L’élection d’Hugo Chávez en décembre 1998 marque un tournant majeur dans l’histoire politique du Venezuela. Elle met fin à plusieurs décennies de domination des partis traditionnels et ouvre une nouvelle phase politique, souvent appelée « révolution bolivarienne ».
Un contexte de crise profonde
À la fin des années 1980 et au début des années 1990, le Venezuela traverse une grave crise économique et sociale. La baisse des prix du pétrole fragilise l’économie nationale, fortement dépendante de cette ressource. Les inégalités sociales s’accentuent et la corruption affaiblit la crédibilité des partis traditionnels, notamment Acción Democrática (AD) et Copei.

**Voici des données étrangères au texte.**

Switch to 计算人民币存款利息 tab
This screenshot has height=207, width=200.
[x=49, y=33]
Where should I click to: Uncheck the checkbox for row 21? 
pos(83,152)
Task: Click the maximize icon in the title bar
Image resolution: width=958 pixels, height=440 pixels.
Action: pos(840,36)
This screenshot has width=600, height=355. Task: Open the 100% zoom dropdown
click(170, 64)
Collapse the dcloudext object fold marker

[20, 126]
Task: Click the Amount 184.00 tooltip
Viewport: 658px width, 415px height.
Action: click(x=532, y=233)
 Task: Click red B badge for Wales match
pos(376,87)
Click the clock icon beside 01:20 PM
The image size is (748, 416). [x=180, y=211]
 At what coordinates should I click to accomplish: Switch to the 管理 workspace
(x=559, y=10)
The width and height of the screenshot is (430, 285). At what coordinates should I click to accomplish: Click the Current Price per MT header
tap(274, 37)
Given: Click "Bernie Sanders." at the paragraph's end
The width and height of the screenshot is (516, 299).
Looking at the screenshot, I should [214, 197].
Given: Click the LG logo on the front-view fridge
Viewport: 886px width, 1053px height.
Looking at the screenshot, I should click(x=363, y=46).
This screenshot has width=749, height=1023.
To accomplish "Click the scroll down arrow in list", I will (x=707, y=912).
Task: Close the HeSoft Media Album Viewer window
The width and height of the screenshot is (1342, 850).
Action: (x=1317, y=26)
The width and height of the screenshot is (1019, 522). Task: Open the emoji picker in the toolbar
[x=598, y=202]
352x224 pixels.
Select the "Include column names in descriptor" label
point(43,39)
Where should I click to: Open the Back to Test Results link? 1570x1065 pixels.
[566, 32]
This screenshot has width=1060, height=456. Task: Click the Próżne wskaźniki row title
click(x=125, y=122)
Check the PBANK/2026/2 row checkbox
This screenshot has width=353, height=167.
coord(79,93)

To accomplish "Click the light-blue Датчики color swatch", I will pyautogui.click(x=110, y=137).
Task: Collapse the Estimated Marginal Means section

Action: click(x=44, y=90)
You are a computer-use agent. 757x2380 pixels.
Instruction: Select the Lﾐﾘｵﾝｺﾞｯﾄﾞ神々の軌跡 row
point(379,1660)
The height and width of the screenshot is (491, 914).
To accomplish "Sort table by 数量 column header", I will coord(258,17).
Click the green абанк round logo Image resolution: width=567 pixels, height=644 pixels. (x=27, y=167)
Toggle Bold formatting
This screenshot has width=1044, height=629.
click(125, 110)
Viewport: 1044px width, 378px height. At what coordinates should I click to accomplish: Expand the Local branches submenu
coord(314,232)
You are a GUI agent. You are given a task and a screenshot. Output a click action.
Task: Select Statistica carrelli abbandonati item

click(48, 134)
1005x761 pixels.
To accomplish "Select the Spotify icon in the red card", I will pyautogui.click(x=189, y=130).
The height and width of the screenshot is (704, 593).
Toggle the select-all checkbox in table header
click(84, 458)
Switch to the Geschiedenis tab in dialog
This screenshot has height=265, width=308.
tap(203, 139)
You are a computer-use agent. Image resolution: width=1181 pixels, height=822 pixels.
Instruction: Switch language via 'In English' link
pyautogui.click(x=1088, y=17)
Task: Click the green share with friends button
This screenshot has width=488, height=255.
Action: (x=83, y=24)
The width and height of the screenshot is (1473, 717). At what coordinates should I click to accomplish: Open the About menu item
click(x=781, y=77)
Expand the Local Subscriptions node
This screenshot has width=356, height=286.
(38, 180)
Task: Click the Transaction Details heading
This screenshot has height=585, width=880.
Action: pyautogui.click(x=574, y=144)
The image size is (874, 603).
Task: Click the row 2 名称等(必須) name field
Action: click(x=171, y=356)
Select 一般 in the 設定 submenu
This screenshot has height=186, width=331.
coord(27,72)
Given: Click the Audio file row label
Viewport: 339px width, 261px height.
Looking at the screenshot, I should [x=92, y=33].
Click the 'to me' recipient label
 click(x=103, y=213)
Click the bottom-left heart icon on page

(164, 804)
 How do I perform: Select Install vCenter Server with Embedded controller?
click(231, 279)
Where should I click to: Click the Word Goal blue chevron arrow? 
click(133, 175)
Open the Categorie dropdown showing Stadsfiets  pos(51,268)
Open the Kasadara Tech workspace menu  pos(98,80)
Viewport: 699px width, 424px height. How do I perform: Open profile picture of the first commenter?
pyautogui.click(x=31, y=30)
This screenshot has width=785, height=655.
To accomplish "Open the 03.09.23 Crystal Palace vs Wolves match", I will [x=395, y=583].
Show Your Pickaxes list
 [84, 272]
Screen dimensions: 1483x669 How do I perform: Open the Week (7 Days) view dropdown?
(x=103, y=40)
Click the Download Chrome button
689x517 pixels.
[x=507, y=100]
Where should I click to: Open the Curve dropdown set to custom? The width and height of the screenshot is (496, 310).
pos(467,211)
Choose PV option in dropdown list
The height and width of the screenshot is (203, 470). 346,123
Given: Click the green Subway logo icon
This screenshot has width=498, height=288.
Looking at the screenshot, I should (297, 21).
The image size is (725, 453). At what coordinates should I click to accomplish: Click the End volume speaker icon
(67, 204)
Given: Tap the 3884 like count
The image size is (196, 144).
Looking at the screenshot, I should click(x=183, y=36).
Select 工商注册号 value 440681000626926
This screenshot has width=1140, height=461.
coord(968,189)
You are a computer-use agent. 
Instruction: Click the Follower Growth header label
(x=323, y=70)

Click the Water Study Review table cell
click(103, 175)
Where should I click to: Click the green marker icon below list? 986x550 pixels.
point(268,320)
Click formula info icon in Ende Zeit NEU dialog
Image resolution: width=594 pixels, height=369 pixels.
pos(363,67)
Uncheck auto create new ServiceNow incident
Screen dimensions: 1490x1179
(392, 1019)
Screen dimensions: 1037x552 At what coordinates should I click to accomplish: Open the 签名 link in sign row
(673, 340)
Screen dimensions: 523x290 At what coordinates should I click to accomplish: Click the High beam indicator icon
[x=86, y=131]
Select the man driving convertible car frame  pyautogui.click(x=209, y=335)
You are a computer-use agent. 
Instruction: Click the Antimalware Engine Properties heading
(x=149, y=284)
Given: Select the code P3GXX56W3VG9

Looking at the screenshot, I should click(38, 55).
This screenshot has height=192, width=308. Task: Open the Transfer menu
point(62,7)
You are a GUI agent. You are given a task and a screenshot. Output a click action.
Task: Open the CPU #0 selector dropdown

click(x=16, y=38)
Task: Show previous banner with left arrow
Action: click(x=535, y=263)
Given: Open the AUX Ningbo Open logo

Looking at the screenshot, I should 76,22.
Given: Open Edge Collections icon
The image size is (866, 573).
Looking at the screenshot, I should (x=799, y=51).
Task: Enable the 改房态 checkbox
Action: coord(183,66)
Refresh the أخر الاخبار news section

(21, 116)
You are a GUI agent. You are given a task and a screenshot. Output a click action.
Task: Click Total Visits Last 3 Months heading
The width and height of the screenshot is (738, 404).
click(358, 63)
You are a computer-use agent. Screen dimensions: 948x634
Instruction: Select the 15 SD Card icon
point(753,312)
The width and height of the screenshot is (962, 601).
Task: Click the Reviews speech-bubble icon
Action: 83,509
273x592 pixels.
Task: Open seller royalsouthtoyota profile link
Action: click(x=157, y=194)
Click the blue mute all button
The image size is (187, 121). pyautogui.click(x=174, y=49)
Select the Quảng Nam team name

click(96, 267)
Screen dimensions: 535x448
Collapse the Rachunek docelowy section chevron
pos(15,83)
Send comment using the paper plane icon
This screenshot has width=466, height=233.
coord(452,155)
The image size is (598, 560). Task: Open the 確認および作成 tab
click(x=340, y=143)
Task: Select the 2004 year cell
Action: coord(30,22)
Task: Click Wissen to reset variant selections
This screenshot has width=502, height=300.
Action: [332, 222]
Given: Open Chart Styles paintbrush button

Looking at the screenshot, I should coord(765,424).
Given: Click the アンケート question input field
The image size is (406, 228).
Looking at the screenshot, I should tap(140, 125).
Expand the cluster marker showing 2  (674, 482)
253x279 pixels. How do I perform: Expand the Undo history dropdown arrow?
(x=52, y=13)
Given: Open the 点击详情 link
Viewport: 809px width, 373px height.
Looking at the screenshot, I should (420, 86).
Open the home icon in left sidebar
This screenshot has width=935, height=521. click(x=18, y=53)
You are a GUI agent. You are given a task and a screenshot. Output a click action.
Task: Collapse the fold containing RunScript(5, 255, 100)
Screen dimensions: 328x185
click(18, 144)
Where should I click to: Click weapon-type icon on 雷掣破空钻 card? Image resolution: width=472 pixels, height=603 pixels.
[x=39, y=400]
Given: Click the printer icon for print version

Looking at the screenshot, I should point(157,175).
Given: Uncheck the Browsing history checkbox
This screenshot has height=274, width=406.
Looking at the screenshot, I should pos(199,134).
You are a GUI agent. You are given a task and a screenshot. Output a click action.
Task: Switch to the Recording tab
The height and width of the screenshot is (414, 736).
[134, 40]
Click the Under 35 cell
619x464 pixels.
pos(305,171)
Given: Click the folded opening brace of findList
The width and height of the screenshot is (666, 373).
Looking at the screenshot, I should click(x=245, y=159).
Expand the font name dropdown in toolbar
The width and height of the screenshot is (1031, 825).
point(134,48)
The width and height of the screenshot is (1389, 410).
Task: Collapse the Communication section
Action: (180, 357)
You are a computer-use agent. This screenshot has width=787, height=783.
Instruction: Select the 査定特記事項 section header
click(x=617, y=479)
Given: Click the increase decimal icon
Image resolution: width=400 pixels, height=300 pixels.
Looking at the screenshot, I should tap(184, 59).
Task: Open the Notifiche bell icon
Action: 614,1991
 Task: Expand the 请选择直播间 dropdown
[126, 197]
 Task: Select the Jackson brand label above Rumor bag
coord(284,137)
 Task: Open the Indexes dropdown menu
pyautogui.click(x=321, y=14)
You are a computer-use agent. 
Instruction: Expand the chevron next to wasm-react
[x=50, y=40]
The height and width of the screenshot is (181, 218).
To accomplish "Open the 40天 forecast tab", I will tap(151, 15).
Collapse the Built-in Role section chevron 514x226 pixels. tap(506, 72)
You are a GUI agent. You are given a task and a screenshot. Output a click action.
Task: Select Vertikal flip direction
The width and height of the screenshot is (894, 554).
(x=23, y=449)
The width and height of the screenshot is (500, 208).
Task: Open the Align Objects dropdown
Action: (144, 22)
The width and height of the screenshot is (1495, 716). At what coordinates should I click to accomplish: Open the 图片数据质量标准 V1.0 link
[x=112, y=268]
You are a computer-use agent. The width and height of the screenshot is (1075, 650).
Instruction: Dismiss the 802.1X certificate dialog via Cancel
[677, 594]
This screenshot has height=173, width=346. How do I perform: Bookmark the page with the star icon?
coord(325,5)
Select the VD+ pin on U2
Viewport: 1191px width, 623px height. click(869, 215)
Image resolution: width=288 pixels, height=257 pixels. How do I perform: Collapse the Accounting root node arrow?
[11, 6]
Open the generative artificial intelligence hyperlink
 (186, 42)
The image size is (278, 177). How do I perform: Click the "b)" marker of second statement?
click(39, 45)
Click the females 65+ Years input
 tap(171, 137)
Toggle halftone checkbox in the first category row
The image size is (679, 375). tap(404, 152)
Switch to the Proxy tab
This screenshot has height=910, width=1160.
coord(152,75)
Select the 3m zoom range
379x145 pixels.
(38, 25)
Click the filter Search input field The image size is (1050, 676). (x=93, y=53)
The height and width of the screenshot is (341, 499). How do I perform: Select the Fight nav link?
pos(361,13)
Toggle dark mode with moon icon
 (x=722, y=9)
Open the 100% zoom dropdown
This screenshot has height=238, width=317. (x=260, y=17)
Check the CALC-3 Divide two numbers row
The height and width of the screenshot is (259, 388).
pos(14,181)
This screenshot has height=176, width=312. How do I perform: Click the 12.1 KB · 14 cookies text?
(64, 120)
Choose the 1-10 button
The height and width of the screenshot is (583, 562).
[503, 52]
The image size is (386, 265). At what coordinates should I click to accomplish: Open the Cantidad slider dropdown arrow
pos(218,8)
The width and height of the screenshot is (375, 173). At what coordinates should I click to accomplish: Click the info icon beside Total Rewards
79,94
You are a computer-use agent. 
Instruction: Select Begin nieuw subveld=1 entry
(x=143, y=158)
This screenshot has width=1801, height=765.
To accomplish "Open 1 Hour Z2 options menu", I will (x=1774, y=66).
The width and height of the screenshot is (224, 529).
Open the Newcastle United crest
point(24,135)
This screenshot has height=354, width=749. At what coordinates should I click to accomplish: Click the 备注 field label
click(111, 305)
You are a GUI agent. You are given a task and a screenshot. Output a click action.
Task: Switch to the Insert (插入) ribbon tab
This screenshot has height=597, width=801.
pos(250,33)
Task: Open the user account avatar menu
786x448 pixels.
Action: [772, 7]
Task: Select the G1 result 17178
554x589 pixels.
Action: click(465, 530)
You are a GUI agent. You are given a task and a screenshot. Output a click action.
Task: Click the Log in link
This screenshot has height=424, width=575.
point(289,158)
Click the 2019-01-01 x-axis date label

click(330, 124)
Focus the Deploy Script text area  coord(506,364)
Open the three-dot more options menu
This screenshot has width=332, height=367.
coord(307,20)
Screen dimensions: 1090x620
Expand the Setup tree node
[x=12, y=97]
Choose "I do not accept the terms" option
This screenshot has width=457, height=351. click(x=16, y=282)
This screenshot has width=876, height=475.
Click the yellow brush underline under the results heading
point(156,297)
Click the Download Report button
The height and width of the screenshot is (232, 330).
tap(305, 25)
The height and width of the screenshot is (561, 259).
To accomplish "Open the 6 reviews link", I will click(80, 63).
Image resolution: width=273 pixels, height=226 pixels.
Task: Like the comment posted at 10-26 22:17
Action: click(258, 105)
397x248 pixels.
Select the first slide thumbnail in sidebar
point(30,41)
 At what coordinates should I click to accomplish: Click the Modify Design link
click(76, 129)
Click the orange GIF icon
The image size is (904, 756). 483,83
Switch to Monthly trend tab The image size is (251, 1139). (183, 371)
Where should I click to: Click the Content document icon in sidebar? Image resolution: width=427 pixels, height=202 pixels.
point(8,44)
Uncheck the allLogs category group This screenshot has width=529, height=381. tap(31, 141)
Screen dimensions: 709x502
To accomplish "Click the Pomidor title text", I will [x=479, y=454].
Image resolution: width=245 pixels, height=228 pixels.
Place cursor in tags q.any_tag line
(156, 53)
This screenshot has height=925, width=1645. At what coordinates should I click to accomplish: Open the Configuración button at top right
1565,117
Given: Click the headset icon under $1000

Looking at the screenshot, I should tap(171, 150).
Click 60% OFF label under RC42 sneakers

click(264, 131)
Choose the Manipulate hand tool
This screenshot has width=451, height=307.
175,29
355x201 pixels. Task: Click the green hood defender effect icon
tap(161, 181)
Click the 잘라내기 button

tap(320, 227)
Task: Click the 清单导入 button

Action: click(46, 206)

Les émeutes du Caracazo en 1989 illustrent cette crise de confiance entre la population et les élites politiques.
La montée en puissance de Chávez
Ancien officier de l’armée, Chávez se fait connaître en 1992 lors d’une tentative de coup d’État contre le président Carlos Andrés Pérez. Bien que l’opération échoue, son discours télévisé — dans lequel il assume la responsabilité de l’échec — le rend populaire auprès d’une partie de la population.
Après sa libération en 1994, il s’engage dans la voie électorale et fonde un mouvement politique. En 1998, il remporte l’élection présidentielle avec environ 56 % des voix.